The crux of the VTW calculation problem is determining the relationships among spatial points, lines, and areas. Research has progressed from the tracking and propagation (TP) method to more rapid algorithms. TP, a classical approach, involves continuously tracking a trajectory at fixed time intervals [8]. This involves computing the orbit positions and determination of the payload’s visibility to the target at each sampled moment, yielding the VTW. While TP provides accurate results, its time-consuming nature poses challenges, especially for time-constrained planning tasks. Nonetheless, it remains a benchmark for its accuracy.
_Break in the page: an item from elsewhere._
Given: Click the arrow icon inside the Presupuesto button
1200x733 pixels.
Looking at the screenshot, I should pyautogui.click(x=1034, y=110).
To expedite computations and address various targets, rapid algorithms are proposed, mainly including numerical and geometric methods. The former focuses on solving the intersection information as a function of time, while the latter calculates the geometric relationship between the projection and the targets. Numerical methods derive analytical formulas for VTWs from spacecraft–target relationships, solving transcendental equations based on Kepler’s theory. These methods employ approximation techniques like Newton’s method to reduce computation time and avoid multiple solutions to Kepler’s equation. Key methods include the eccentricity function method, visibility function method, sub-point trajectory method, and Poincaré mapping method. Escobal [9] introduced a transcendental equation using the eccentricity function, obtaining a closed solution for two-body motion through interpolation. Lawton [8] proposed a visibility function method based on the Fourier series, further improved by Alfano et al. [10] using parabolic hybrid technology. Nugnes [11] proposed a visibility function transcendental equation for satellite coverage, and Katona [12] defined a general expression of the function for a single satellite concerning ground position. Ali et al. [13] proposed the sub-point trajectory method, approximating it within the orbit period using the same orbit great circle. Sengupta et al. [14] proposed an analytical form based on the Poincaré mapping method, while Sun et al. [15] enhanced it with adaptive interpolation technology. Han et al. [16] proposed a rigorously adaptive Hermite interpolation method for function curve fitting, and Wang et al. [17] transformed the problem into a multi-peak function root-finding problem, approximating the visibility function based on various modeling techniques. Geometric methods employ orbit ergodic search to determine the geometric relationship between the field of view and targets to obtain the VTW, with a simple model and low complexity. Plamer et al. [18,19] proposed a coarse and precise search method, using a two-body and complex models to obtain an approximate and precise time, respectively. Feuerstein [20] adopted orbit filtering to exclude cycles without VTWs. Ulybyshev [21] proposed a geometric method based on 2D maps. Coarse and precise search concepts enhance speed and offer insights for further research.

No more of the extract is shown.